Studies suggest fewer men being screened for prostate cancer
Two studies published on Tuesday in The Journal of the American Medical Association have suggested that fewer men have been screened for prostate cancer, and fewer early-stage cases have been detected.
The researchers said the number of cases has fallen not because the disease was becoming less common but because less effort has been put to find it.
The authors of one of the studies wrote that the fall in both screening and incidence ‘ may have major public health implications’, but they mentioned that it was quite early to tell whether the changes would have an impact on death rates from the disease or not.
As per the American Cancer Society, in 2015, nearly 220,800 new prostate cancer cases are likely, along with 27,540 deaths.
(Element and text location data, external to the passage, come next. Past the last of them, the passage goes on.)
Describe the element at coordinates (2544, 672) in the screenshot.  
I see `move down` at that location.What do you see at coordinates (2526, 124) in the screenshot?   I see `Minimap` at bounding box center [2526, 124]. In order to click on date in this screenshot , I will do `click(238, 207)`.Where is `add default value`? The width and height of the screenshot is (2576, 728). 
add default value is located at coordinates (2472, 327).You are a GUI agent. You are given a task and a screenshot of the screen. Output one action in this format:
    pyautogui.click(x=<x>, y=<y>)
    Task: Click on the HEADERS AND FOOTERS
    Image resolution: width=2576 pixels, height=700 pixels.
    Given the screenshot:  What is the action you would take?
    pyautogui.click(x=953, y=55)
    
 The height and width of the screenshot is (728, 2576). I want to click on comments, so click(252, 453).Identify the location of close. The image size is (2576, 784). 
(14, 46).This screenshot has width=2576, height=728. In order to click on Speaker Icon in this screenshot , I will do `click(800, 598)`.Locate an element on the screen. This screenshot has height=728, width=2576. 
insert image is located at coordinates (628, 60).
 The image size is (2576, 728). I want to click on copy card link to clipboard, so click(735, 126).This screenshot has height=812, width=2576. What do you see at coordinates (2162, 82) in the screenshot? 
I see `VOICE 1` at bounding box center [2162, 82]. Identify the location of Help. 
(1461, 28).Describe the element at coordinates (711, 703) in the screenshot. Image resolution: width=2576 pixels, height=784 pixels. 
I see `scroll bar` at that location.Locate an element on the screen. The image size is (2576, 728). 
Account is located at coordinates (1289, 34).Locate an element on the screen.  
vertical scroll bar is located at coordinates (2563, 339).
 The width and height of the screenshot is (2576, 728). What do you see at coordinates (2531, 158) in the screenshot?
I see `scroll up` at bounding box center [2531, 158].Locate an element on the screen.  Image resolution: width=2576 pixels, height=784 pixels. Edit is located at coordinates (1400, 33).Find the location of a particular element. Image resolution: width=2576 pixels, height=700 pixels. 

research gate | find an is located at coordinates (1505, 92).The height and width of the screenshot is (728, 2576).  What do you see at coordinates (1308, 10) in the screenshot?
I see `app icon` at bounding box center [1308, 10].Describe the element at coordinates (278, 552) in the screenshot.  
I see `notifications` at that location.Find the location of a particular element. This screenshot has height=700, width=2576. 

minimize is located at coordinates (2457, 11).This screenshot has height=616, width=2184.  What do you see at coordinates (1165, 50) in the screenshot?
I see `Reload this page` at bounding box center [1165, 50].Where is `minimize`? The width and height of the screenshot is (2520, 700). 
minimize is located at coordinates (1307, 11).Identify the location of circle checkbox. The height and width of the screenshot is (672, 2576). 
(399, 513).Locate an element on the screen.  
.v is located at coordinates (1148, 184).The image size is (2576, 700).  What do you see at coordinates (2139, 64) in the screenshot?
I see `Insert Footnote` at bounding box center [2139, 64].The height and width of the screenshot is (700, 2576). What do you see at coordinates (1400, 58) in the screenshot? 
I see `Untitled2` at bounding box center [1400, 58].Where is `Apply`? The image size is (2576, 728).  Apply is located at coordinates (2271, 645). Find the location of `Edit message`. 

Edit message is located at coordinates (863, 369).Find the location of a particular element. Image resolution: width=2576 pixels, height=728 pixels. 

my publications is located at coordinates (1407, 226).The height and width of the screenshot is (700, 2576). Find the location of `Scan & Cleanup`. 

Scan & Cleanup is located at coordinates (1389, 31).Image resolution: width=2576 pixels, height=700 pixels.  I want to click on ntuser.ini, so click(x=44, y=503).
Since long an intense debate is going on over screening for prostate cancer, such as mammography for breast cancer, with advocates saying that it saves lives and detractors have been arguing that it results into too much needless treatment.
The decline in testing is most probably an outcome of a recommendation against screening made by the United States Preventive Services Task Force in 2012. The task force, including an independent panel of experts selected by the government, discovered that risks overshadowed the advantages of routine blood tests for prostate-specific antigen, or PSA, a protein linked to prostate cancer.
As prostate cancer generally grows slowly, the panel said that in screening many tumors are found that might have never have harmed the patient, but are treated anyway. Thus they concluded that testing saves few lives and puts many men into unnecessary surgery or radiation, often leaving them impotent and incontinent.